> **Prompt**
Update the data below by replacing "screenshot" with "image" wherever it appears, leaving all other wording unchanged. Omit the pictures from your answer.

## Begin Input material

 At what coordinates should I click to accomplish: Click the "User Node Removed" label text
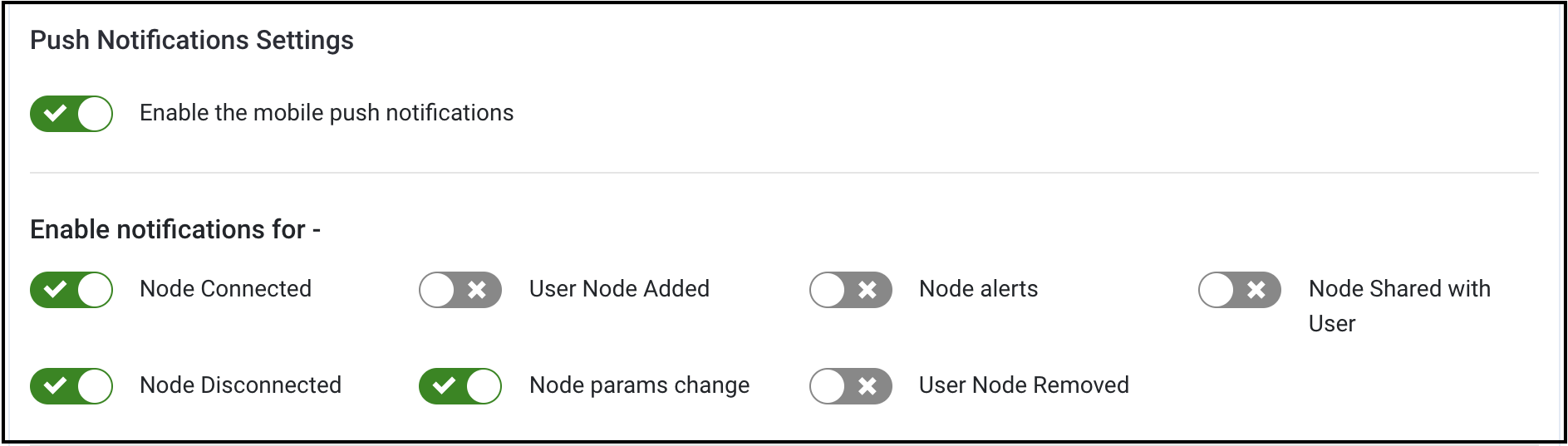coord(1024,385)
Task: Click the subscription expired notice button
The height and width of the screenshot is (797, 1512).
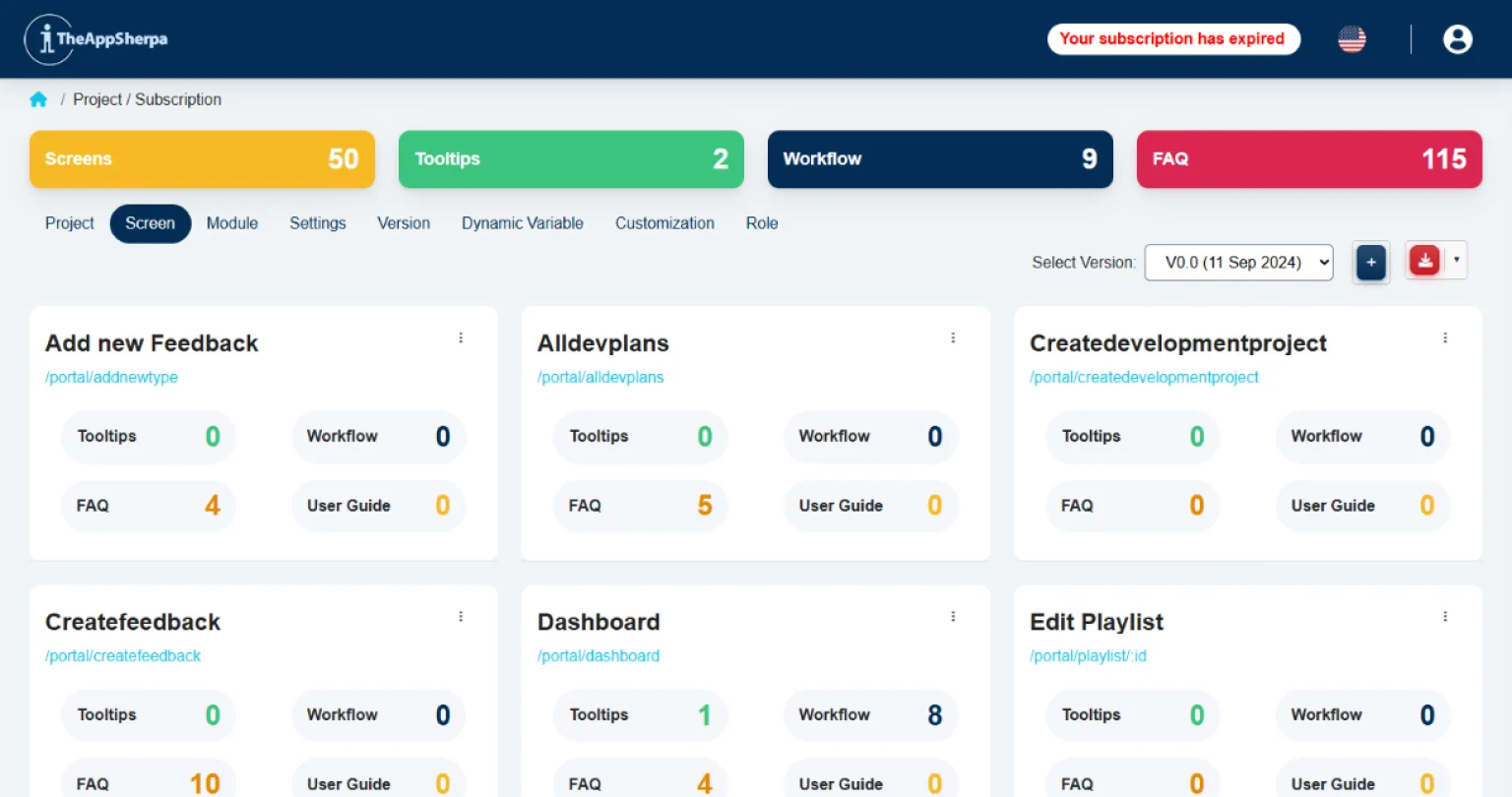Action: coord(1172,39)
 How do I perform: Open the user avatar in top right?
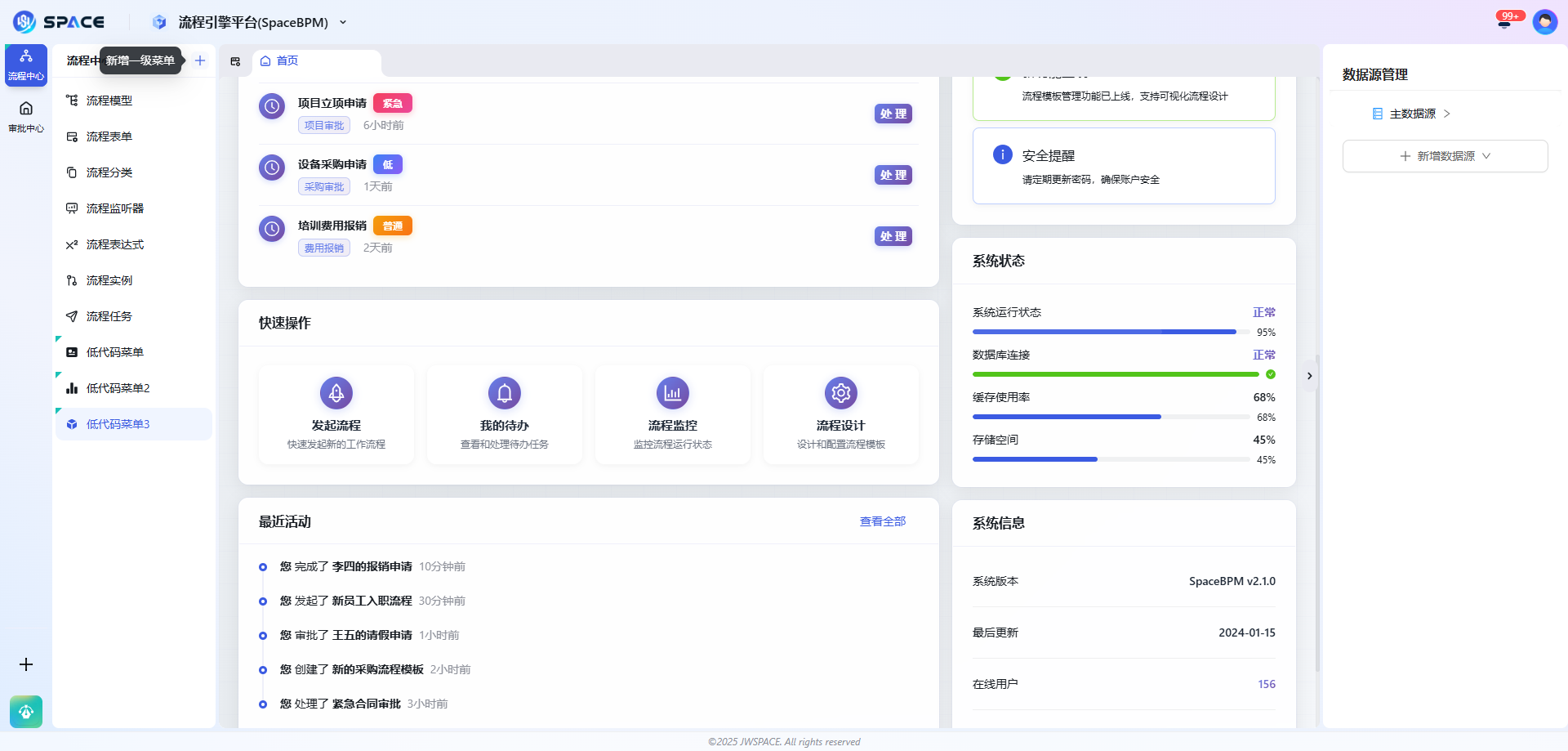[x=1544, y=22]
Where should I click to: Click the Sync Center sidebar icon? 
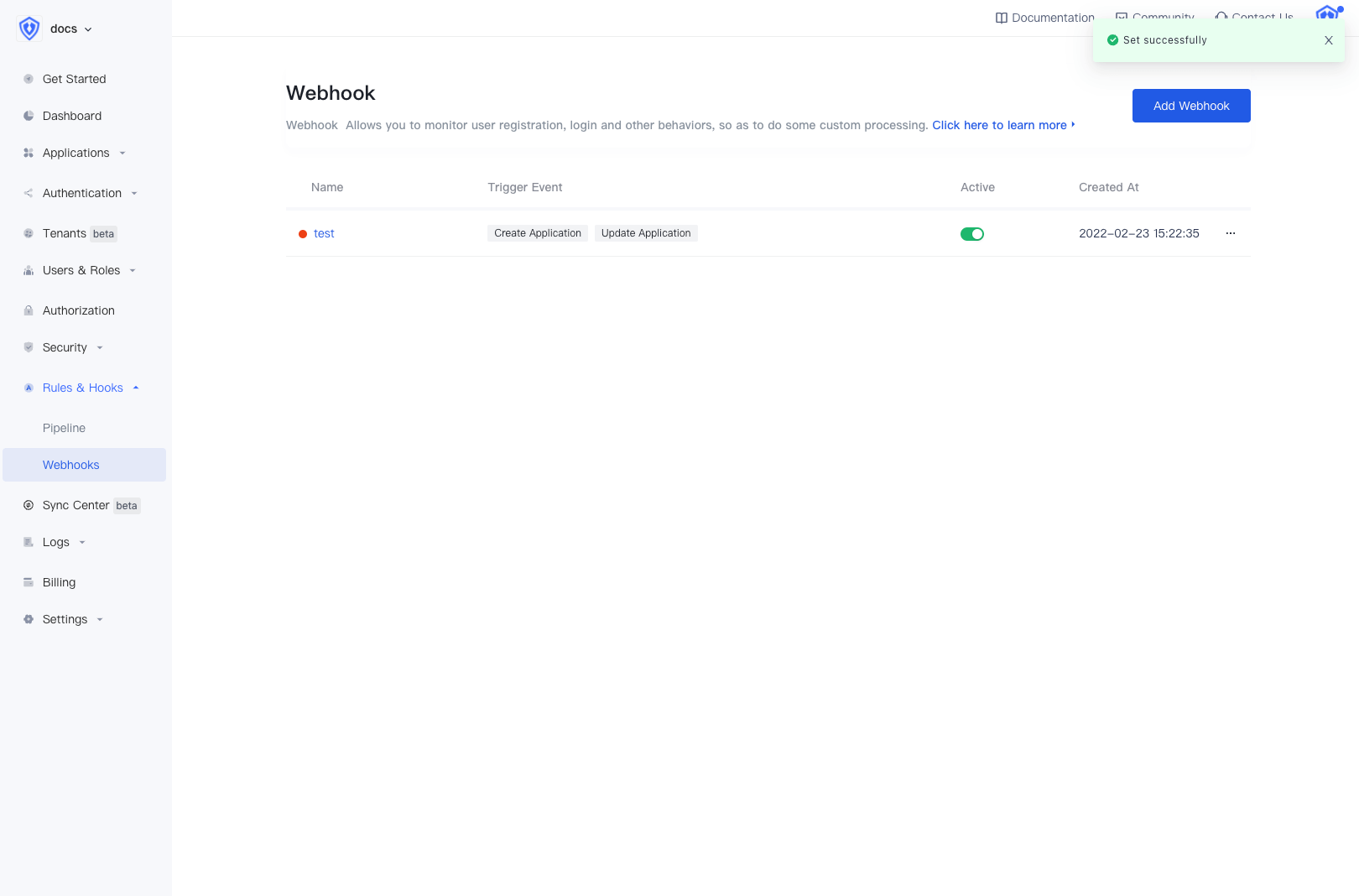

## End Input material

> **Problem solution**
 At what coordinates should I click to accomplish: Click the "User Node Removed" label text
coord(1024,385)
Task: Click the subscription expired notice button
The height and width of the image is (797, 1512).
Action: coord(1172,39)
 How do I perform: Open the user avatar in top right?
[x=1544, y=22]
Where should I click to: Click the Sync Center sidebar icon? 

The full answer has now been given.